What will happen is likely to be a mix with one dominant.

Four obvious approaches/strategies

  • Stop co2 and shrink the economy
  • Stop co2 and innovate green like mad to expand the economy
  • Just invent new technologies
  • Do nothing

Those who prefer decentralization with its open society with equity  (guaranteed annual income) approach are hostile to  what a massive corporate initiative might be like. My sense is that we will not do the future without taking into account the momentum of the present.  Corporations and capital certain dominate now. It is hard to believe that they would just give up to serious climate change, especially when the alternative as they see it might be “green rush” for the gold, with increasing centralization of wealth, class, power, and, they would hope, quality of life as the Plant struggles.. They would mobilize rapidly This is a challenge to government and local initiatives because the corporate feudal system  would want to not be motivated by the negative of climate but seize the day, milk the society for all the cash it can to invent, organize and profit from the activity.

That is, corporations would have a three-fold  agenda.

  • Deal with climate heating
  •  Increase but at least maintain capital flow by going massive  green
  • Maintain security for themselves (the top 1% plus their support people  in law,  politics, education, health, lan, etc.).

One unknown is the Internet

  • Internet of social surveillance
  • Inernet or organizing grass roots, local initiatives into a full bore coping with climate realitiies.

Aso unknown is the character of a majority of the people at the top. Push comes to shove, prefer a more decentralized or clearly corporatist society?

 

The Green New Deal proposes

  • stop fossil fuel to zero,
  • deal wiht the resulting social chaos wiht guarnateed annual wage, training.

The problem is what if we get the first but not the second? This is the approach I think the corporatists will want to take.

 

 

 

 

Post 2027. The lawful and the unique. Economics avoids the unique.

Provocation 2013. The lawful and the unique. Economics avoids the unique.

Science has taken the view that things that can be made into “laws” are worthy of science. Unique events not so.

Mary is standing by herself on the livingroom floor. Newton’s F=MA tells us how much she weighs.

But Mary sees  Jane’s dropped handkerchief, which suggests a drama. 

Economics deals with things like the first but ignores (as unscientific) things like the second.  Bt real life, including economic life is vastly more made up of events  like the second.

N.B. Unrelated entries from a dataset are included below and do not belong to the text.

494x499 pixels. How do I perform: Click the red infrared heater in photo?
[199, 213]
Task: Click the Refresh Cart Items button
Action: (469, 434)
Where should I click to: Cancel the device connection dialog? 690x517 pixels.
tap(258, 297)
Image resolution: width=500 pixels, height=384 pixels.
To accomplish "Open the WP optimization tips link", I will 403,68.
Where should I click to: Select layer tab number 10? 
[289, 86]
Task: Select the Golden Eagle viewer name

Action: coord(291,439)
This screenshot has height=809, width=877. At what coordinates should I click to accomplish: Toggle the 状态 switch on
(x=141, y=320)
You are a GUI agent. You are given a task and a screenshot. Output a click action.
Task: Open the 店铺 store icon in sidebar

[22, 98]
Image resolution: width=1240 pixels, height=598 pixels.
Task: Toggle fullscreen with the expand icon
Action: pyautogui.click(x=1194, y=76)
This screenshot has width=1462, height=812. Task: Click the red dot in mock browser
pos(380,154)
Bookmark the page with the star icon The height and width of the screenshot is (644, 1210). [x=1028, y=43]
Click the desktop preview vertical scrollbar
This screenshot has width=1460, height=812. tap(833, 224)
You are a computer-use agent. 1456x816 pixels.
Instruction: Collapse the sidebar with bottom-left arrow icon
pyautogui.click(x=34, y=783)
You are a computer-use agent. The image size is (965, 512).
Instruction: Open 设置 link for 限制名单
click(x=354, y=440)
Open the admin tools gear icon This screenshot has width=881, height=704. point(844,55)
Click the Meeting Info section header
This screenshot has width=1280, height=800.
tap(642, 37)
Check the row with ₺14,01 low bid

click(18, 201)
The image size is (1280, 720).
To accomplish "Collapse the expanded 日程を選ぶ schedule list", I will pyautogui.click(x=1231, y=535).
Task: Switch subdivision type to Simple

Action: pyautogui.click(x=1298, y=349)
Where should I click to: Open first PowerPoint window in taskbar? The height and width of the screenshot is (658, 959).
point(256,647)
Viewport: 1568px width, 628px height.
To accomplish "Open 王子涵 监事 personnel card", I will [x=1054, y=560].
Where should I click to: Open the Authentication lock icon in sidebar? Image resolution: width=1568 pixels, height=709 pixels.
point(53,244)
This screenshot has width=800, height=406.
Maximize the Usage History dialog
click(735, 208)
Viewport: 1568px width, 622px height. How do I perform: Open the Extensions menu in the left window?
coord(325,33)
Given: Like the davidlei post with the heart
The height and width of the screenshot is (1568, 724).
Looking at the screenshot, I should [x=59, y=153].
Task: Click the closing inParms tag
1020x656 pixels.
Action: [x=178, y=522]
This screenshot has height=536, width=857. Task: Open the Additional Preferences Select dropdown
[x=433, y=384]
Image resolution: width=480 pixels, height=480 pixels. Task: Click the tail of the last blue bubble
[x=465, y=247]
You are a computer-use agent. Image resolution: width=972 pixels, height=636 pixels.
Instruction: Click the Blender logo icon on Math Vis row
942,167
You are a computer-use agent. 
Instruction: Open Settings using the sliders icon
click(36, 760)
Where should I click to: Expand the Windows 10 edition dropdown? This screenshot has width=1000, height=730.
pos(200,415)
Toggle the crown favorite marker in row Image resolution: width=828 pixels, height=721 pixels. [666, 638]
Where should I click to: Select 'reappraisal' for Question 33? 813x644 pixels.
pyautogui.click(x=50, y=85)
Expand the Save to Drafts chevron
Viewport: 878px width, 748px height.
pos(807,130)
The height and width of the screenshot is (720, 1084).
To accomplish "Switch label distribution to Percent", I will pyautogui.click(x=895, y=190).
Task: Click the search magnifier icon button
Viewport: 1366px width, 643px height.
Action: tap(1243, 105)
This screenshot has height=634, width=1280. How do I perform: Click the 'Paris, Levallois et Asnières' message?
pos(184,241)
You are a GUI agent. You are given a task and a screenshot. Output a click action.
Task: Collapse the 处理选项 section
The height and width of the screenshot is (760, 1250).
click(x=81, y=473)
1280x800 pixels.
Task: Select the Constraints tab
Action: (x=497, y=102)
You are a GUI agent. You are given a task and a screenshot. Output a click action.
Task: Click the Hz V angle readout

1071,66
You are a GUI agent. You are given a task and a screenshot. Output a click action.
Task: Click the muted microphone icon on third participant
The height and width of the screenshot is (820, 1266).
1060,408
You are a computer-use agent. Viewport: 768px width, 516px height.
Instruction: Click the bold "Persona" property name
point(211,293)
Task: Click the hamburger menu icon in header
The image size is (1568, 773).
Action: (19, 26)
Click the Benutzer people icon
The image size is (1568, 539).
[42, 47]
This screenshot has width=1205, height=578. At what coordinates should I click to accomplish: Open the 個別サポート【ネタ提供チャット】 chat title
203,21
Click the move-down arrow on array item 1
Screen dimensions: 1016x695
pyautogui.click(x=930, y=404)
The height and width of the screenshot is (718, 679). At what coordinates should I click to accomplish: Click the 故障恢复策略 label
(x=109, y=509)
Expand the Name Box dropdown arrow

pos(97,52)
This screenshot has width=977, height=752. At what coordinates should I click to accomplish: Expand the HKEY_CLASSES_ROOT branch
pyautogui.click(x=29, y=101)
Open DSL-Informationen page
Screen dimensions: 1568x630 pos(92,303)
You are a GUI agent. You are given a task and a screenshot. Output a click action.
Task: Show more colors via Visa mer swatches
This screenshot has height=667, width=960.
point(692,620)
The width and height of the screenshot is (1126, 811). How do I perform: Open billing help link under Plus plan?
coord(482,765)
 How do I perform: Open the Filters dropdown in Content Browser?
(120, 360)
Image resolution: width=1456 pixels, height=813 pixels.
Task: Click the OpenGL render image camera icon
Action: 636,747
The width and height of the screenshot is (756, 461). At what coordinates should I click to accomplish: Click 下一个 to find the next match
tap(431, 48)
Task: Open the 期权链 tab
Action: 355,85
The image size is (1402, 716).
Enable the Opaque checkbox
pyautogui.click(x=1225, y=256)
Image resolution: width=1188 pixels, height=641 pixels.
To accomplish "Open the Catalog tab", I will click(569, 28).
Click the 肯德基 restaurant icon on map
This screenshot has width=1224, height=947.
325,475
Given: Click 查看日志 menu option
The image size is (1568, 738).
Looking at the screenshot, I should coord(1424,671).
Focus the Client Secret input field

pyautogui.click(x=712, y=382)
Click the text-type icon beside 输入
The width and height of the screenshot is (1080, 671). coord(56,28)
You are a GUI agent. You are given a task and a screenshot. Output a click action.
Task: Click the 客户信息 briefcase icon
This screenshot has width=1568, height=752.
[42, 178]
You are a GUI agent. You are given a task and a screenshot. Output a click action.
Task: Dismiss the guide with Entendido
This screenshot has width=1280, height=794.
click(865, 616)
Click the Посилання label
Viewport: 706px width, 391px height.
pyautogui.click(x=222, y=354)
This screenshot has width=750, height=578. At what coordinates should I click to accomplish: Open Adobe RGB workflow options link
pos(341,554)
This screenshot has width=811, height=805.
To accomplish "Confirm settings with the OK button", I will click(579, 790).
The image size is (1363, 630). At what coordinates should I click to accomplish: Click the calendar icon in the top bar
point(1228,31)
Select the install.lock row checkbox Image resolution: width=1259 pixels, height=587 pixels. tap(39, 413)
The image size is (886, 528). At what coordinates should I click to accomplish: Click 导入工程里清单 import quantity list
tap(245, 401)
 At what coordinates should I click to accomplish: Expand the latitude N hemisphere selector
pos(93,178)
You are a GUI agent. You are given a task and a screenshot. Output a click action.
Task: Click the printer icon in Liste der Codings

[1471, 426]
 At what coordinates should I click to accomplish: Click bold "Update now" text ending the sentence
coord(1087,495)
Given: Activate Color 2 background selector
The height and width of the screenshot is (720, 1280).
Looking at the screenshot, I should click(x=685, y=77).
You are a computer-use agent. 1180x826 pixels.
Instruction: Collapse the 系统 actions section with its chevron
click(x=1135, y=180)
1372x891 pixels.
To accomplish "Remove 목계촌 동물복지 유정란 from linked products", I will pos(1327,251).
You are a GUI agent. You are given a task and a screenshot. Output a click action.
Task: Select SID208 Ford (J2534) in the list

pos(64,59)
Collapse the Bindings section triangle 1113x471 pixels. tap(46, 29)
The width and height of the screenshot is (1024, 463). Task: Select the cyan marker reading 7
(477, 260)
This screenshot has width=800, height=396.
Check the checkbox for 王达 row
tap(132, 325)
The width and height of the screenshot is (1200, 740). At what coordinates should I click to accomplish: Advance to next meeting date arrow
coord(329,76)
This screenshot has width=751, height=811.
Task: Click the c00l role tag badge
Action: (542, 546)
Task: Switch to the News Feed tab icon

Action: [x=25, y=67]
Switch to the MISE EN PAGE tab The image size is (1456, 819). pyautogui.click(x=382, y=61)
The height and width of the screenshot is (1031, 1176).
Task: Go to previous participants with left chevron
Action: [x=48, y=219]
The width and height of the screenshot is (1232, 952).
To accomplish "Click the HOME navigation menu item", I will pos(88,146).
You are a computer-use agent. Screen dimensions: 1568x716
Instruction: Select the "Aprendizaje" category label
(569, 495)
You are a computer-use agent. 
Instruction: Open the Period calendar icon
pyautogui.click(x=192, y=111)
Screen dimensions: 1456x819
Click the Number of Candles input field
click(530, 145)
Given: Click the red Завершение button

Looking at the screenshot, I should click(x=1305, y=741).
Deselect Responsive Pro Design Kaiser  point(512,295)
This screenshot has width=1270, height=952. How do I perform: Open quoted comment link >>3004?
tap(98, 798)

This is important for climate change discussions. Economics talks easily about shifting energy source from fossil to wind and solar but does not discuss how Harry will need to get rid of the family’s gas heater an replace it with electric. Who pays? How many such heaters have to be made? How long will it take?

If science was  interested in the world  it would explore both kinds of events. In that sense science is not scientific but ideological. 

post 2054 cascading effects in economic shifts

Cutting energy use to stay under 2 degrees will have cascading effects. The energy for commuting for example, lets say cut enough that some people can’t get to work (as we know people drive increasingly long distances). The building they drive to also un-heatable and coolable. Not useable. What happens? Mortgage doesn’t get paid, anks fail, product of the company doesn’t get delivered..A stable structure comes apart as fast as pickup sticks. We have built to get rid of redundancy and to rely on “just in time” supply chains. These are not very resilient.
Is there any coherent discussion of cascading effects in economics?

Post # 2051 big data vs unique event.

We are in a paradox, first amassing big data to intercorrelate everything and tying all the data sets together into one giant machine (Mirowski ).

At he same time we are missing the big thing going on – the undoing of the planet – that we needed to know. The who, what why and when – and alternatives.
How can these two co-exist? Doesn’t the promise of the first – knowing everything – expect to know the one thing that we needed to know?

How much of economics is just filling in the gaps in the fabric (like exporting the Chinese person recognition software to Chile and tyying the results to consumer data sets) and how much is struggling for insight into the overall situation?